Haas bemühte kein Right of Review
Für Bearman gibt es in seiner Situation keinen Weg zurück. Erst am 3. November verfallen zwei Strafpunkte, die er sich 2024 beim Brasilien GP einfing. Unter Berufung auf das 'Right of Review' hätten er und sein Team die Monza-Strafe vielleicht rückgängig machen können. Williams war am vergangenen Wochenende erst mit diesem Verfahren erfolgreich, nachdem eine Strafe gegen Carlos Sainz für eine Kollision mit Liam Lawson im Zandvoort-Rennen angefochten wurde.
Für Bearman ist dieser Zug abgefahren, denn sein Team hätte den Antrag auf eine Neubewertung innerhalb von vier Tagen nach dem Zwischenfall stellen müssen. Im Fall von Carlos Sainz vs. Liam Lawson steht er allerdings hinter der Revision der Strafe: "Ich denke, es ist korrekt, dass sie die Strafe und die Strafpunkte widerrufen haben. So weit sollte es aber gar nicht erst kommen. Es war von außen ziemlich klar, was passiert ist. Natürlich wollen sie so schnell wie möglich eine Entscheidung treffen, aber in vielen dieser Fälle würden sie eine Antwort bekommen, wenn sie mit uns Fahrern sprechen. Wir wären uns alle darüber einig, was eine Strafe sein sollte, und was nicht."
Weniger Strafpunkte durch mehr Politik am Formel-1-Boxenfunk?
Bereits fünf Mal wurde ein Vergehen von ihm in der laufenden Saison von den Stewards geahndet - dreimal gab es Strafpunkte. "Es ist schade, dass ich an diesen Punkt geraten bin. Aber das ist nicht ohne Grund. Ich habe in Silverstone einen sehr gefährlichen Fehler begangen", räumt er ein. Besonders schmerzen ihn allerdings die Strafpunkte aus Monaco: "In Monaco habe ich vier Punkte kassiert, wegen der roten Flagge, bei der ich das Gefühl hatte, alles getan zu haben, um eine gefährliche Situation zu vermeiden."

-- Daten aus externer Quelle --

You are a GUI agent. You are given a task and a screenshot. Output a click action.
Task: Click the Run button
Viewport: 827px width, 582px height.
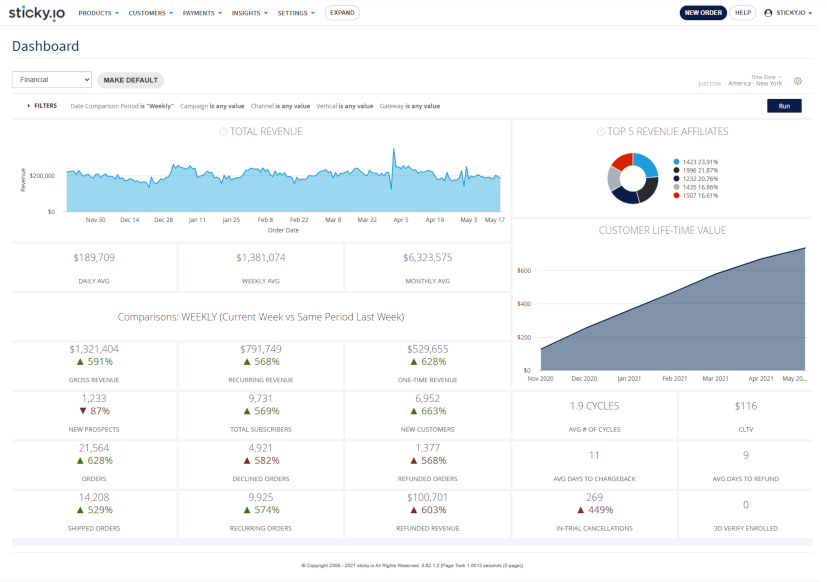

In Monza wurde Sauber-Pilot Gabriel Bortoleto nach einem ähnlichen Vergehen freigesprochen. Der Brasilianer überholte unmittelbar nach dem Eintreten der roten Flagge noch ein anderes Auto, entkam aber einer Strafe. Der Konkurrent und sein Team gingen mit der Situation allerdings auch anders um, als es Haas und Bearman in Monaco taten. "Vielleicht war ich am Funk nicht aktiv genug. In Monza ist es jemandem passiert und sie haben am Funk gleich klargestellt, dass sie nichts anderes hätten tun können", sagt Bearman.
Seine Schlussfolgerung ist, dass er sich das Leben bei der Rennleitung mit etwas mehr Politik leichter machen könnte: "Ich habe damals nichts gesagt, weil ich einfach froh war, bei der roten Flagge nicht in ein anderes Auto gecrasht zu sei. Vielleicht hätte ich auch dieses Narrativ wählen sollen und es hätte mir in Monaco auch geholfen."